▶ Written request A:
Answer these questions about the article on the Tower Hamlets mayor election case:
(i) Who was the lead petitioner in the court case against Mr Rahman?
(ii) Which judge gave the verdict?
(iii) How many Met officers came to Mr Erlam's doorstep on Jan 27?
#### Selected passage
Threats, bullying and cowardice: The inside story of the Tower Hamlets mayor election fraud

Parallells with Channel Four’s Dispatches – Undercover Mosque here. Don’t move against the perpetrators (hate speech in the West Mindlands – Electoral Fraud in the East End) move against the complainants. From the Sunday Telegraph

 Last Thursday, as Lutfur Rahman, the extremist-linked mayor of Tower Hamlets, was thrown out of office by a judge for corruption, vote-rigging and bribery, the Metropolitan Police called in one of the saga’s key figures for an interview under caution.

But it wasn’t the former mayor or any of his associates. The suspect the Met wants to talk to is Andy Erlam, the lead petitioner in the court case against Mr Rahman.

“I was sitting in court, listening to the judge read out the ruling, when I got an email from a CID officer asking me to attend an interview this coming Tuesday,” said Mr Erlam. “It is Kafkaesque.”

As Mr Erlam read this on his phone, the judge, Richard Mawrey QC, was giving his verdict on the “ruthless”, “manipulative” and “lying” Mr Rahman, praising the “exemplary courage” of Mr Erlam and his three fellow petitioners, calling them “vindicated” in their claim that last May’s election was stolen.

But the road to victory was strewn with potholes. Now the case is over, the Telegraph – involved from the start – can tell the full story of the threats, bullying and official cowardice which protected Mr Rahman and discouraged his opponents. Disturbingly, some of that bullying has come from the Metropolitan Police. 

At 7am on Jan 27, six days before the election trial was due to start, three Met officers arrived on Mr Erlam’s doorstep to arrest him for “perverting the course of justice”. Mr Erlam spent the last week before the case living away from home to avoid the Met. “To my mind, the clear intention of the police was to discredit me just as the case started,” he said.

His alleged offence, with another petitioner in the case, Azmal Hussain, was to have intimidated a witness, Abdul Latif Khan, into signing a false statement. But the supposed victim had already told police that the “crime” never happened. “I was put under absolutely no pressure by Mr Erlam or Mr Hussain,” he said. “I have made no complaint against either of them.”
########
#### Data rows
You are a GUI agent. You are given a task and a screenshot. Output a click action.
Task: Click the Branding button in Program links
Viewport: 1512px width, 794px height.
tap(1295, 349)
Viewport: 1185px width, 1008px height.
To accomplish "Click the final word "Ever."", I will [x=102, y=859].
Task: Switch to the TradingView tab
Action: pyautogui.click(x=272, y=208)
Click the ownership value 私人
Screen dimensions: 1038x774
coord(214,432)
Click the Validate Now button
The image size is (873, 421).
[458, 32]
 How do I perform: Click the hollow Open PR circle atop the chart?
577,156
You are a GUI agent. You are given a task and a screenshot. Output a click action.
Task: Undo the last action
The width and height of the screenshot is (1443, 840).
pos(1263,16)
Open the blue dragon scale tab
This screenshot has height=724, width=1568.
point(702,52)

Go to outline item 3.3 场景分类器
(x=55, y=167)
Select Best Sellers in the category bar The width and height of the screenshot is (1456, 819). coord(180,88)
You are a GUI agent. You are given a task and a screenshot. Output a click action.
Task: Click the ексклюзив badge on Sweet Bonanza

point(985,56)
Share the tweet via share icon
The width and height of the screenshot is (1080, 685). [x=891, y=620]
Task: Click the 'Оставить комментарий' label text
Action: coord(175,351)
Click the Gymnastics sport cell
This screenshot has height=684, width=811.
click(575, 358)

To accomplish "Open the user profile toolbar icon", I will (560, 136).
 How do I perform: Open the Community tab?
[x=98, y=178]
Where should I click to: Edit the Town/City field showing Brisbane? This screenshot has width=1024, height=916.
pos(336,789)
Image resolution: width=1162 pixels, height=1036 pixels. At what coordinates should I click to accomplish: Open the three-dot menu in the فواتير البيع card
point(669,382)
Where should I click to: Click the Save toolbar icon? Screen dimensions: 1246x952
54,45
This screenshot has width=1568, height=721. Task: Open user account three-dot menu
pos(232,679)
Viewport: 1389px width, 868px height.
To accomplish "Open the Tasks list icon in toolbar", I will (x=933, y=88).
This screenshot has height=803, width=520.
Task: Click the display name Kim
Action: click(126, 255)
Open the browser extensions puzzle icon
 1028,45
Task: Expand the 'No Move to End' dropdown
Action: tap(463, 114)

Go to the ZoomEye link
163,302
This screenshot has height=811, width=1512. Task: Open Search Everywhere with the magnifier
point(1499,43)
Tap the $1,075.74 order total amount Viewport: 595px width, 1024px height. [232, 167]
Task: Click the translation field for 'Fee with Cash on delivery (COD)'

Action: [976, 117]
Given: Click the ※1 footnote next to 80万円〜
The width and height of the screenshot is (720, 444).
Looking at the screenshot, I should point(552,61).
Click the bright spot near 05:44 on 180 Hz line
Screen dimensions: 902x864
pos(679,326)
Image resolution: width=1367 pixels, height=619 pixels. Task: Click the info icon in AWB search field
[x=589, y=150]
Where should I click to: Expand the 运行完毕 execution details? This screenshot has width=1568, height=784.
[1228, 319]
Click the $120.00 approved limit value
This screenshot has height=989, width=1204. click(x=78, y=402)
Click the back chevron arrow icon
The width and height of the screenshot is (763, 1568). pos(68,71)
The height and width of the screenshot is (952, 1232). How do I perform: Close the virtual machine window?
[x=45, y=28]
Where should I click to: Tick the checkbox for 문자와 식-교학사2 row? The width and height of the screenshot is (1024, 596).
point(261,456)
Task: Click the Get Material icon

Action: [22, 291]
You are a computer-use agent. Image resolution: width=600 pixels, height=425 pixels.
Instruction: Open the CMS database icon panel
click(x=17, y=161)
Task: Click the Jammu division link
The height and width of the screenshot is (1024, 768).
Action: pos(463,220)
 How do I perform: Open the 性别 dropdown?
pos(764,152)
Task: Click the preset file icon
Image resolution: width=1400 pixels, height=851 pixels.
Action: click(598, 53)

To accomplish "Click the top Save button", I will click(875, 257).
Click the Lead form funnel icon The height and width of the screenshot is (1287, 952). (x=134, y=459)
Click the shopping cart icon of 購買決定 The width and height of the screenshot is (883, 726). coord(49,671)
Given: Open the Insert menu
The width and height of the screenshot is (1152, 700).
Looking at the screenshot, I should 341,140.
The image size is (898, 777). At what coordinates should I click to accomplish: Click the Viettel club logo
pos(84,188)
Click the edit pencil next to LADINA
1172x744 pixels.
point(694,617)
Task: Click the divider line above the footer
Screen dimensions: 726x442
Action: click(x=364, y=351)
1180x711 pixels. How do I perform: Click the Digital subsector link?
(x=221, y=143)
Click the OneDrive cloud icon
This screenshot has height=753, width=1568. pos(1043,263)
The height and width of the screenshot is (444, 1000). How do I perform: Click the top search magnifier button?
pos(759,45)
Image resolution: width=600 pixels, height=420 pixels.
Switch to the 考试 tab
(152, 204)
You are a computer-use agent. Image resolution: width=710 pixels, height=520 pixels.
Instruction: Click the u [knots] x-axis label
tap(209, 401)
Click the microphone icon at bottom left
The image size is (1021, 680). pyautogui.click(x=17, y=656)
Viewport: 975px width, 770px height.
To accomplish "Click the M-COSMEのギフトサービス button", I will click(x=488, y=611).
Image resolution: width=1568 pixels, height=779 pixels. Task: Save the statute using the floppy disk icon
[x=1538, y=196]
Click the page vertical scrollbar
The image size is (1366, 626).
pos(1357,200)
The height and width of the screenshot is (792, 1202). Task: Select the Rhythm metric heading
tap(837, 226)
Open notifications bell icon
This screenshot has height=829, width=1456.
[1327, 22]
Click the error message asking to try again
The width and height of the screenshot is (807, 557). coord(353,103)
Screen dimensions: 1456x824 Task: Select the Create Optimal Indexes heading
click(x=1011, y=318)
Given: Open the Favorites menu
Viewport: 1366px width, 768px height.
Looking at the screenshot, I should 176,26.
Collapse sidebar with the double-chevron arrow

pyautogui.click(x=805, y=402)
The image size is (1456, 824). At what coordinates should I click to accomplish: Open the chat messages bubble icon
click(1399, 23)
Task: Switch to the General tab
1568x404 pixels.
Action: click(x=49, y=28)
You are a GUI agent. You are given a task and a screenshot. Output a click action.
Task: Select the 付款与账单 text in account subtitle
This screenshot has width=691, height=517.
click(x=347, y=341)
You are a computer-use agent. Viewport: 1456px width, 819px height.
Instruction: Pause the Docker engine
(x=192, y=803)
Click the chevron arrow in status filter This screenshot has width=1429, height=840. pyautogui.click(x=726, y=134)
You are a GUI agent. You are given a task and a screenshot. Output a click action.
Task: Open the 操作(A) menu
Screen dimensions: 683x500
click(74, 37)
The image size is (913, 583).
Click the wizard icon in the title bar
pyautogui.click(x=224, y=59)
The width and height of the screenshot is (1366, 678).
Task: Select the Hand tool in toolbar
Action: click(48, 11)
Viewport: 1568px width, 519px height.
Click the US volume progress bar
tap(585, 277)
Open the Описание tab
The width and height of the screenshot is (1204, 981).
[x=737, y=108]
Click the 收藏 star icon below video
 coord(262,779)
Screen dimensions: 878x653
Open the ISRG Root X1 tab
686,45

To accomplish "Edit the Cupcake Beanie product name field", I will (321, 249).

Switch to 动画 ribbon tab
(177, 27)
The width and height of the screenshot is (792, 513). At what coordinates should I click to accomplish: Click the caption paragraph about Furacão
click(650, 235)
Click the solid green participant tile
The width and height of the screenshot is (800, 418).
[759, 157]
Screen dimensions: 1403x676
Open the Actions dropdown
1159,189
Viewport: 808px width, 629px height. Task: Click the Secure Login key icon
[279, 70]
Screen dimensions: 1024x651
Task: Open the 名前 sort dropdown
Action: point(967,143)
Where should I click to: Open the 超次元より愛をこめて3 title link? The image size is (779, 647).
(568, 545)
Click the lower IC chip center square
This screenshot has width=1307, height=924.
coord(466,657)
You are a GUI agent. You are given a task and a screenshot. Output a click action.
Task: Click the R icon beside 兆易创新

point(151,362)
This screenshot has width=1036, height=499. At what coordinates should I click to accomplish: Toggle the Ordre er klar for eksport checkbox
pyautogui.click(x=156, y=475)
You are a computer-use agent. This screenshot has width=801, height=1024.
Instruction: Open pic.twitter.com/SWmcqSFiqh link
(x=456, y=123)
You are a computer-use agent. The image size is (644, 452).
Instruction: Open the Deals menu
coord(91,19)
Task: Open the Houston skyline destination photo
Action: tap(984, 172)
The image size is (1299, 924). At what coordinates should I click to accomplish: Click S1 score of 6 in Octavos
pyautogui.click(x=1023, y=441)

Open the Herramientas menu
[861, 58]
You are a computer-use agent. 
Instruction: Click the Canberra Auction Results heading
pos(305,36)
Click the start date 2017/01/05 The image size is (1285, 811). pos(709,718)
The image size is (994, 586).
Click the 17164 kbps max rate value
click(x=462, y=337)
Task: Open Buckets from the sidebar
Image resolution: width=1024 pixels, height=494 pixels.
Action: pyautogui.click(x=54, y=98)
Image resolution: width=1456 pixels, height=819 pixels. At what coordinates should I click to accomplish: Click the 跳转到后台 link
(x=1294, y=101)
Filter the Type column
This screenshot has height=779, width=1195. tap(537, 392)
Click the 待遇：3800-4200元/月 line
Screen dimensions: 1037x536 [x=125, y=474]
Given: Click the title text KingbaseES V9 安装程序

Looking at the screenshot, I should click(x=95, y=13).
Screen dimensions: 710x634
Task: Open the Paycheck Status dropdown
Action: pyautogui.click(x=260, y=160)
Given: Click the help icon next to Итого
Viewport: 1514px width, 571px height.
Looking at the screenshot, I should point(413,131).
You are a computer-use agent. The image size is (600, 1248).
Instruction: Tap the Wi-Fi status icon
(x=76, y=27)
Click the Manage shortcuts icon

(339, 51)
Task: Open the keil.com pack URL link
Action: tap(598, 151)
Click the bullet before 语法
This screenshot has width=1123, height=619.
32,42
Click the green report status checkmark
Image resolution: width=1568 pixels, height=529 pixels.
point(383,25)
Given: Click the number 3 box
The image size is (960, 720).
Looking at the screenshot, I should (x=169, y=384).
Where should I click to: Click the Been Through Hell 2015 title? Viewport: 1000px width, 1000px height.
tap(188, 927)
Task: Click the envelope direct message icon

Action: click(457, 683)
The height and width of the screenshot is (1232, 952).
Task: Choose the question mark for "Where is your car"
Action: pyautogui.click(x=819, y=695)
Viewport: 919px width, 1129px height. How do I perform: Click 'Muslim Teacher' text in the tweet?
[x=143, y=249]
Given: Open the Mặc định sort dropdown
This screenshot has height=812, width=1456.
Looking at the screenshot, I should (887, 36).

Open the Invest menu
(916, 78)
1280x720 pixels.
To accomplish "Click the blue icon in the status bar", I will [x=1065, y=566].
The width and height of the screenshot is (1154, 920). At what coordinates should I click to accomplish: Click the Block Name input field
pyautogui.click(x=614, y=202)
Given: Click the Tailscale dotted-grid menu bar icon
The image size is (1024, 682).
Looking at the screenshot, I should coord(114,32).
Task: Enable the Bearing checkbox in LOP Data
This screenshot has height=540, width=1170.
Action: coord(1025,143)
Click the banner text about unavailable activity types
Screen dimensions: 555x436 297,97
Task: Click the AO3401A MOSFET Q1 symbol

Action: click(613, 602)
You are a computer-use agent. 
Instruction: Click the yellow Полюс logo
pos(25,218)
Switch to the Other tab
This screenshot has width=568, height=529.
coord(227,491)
########
▶ Written request B: Lay out part of the source records as a Markdown table with the columns No. and Line. Begin at the line that has "How do I perform: Click the hollow", stop after the line that has "(x=55, y=167)", and skip any blank lines.

▶ Exercise solution A:
(i) Andy Erlam
(ii) Richard Mawrey QC
(iii) Three

▶ Exercise solution B:
| No. | Line |
|---|---|
| 1 |  How do I perform: Click the hollow Open PR circle atop the chart? |
| 2 | 577,156 |
| 3 | You are a GUI agent. You are given a task and a screenshot. Output a click action. |
| 4 | Task: Undo the last action |
| 5 | The width and height of the screenshot is (1443, 840). |
| 6 | pos(1263,16) |
| 7 | Open the blue dragon scale tab |
| 8 | This screenshot has height=724, width=1568. |
| 9 | point(702,52) |
| 10 | Go to outline item 3.3 场景分类器 |
| 11 | (x=55, y=167) |